## Tasks for this exercise
[a] Answer these questions from the text on the five expedient means below:
(i) Which scholars edited and published the discovered copies in the 20th century?
(ii) Which sutra frames the second expedient means, opening the gates of wisdom and sagacity?
(iii) Into what collection were these copies eventually included?
[b] Reproduce the passage of the text on the five expedient means between "1. Comprehensive manifestation" and "(Dasheng Qixin Lun).", inclusive.

## Text section
The original Chinese term for this is Wu Fangbian. It is an abbreviated title, referring to a handful of Dunhuang documents that contain similar material under different titles, especially Dasheng Wusheng Fangbian Men (The Expedient Means of [Attaining] Birthless in the Mahayana) and Dasheng Wu Fangbian Beizong (The Five Expedienct Means of the MahayanaNorthern School). Scholars believe it is a lost work of the Northen school, most likely a teachers’ manual that was compiled by Shenxiu’s disciples, and reflects Shenxiu’s teaching, although it was never preserved in any East Asian Buddhist canon. In the 20th century, Japanese scholars did editorial work on the discovered copies, published them, and then included this work in the Taishō.

The five expedient means or methods include the following:

  1. Comprehensive manifestation of the substance of Buddhahood (zongzhang foti), also called the teaching of the transcendence of thoughts (linian), in terms of the Awakening of Faith in Mahayana (Dasheng Qixin Lun).

  2. Opening the gates of wisdom and sagacity (kai zhihui men), also called the teaching of motionlessness, in terms of the Lotus Sutra.

  3. Manifestation of inconceivable freedom (xian busiyi jietuo), in terms of the Vimalakīrti Sūtra.

  4. Elucidation of the true nature of all dharmas (ming zhufa zhengxing), in terms of the Sūtra of Questioning by the God of Thinking-about-Goodness (Siyi Fantian Suowen Jing).

  5. Realizing non-differentiated, natural, and unobstructed freedom (liao wuyi ziran wuai jietuo), in terms of the Avatamsaka Sutra (Huayan Jing).

The practice of these expedient means highlights Shenxiu and his followers’ flexible interpretation of scriptures and skillful use of conventional Buddhist terms, as well as their focus on contemplating the mind and purity, which unavoidably involves a privileged conceptual hierarchy of the pure and defiled mind, motionlessness and motion, interior and exterior. Nothing sounds non-Buddhist, but the later schools tended to take a turn away from such rhetoric.

## Source data
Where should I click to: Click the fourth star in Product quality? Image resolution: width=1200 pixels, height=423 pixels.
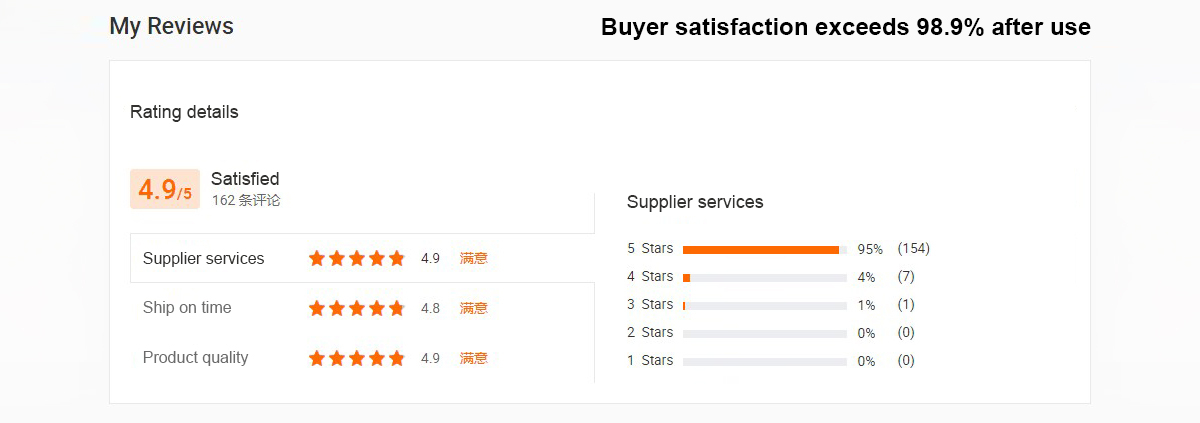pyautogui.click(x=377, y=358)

## Answers for the tasks
[a]
(i) Japanese scholars
(ii) The Lotus Sutra
(iii) The Taishō

[b]
1. Comprehensive manifestation of the substance of Buddhahood (zongzhang foti), also called the teaching of the transcendence of thoughts (linian), in terms of the Awakening of Faith in Mahayana (Dasheng Qixin Lun).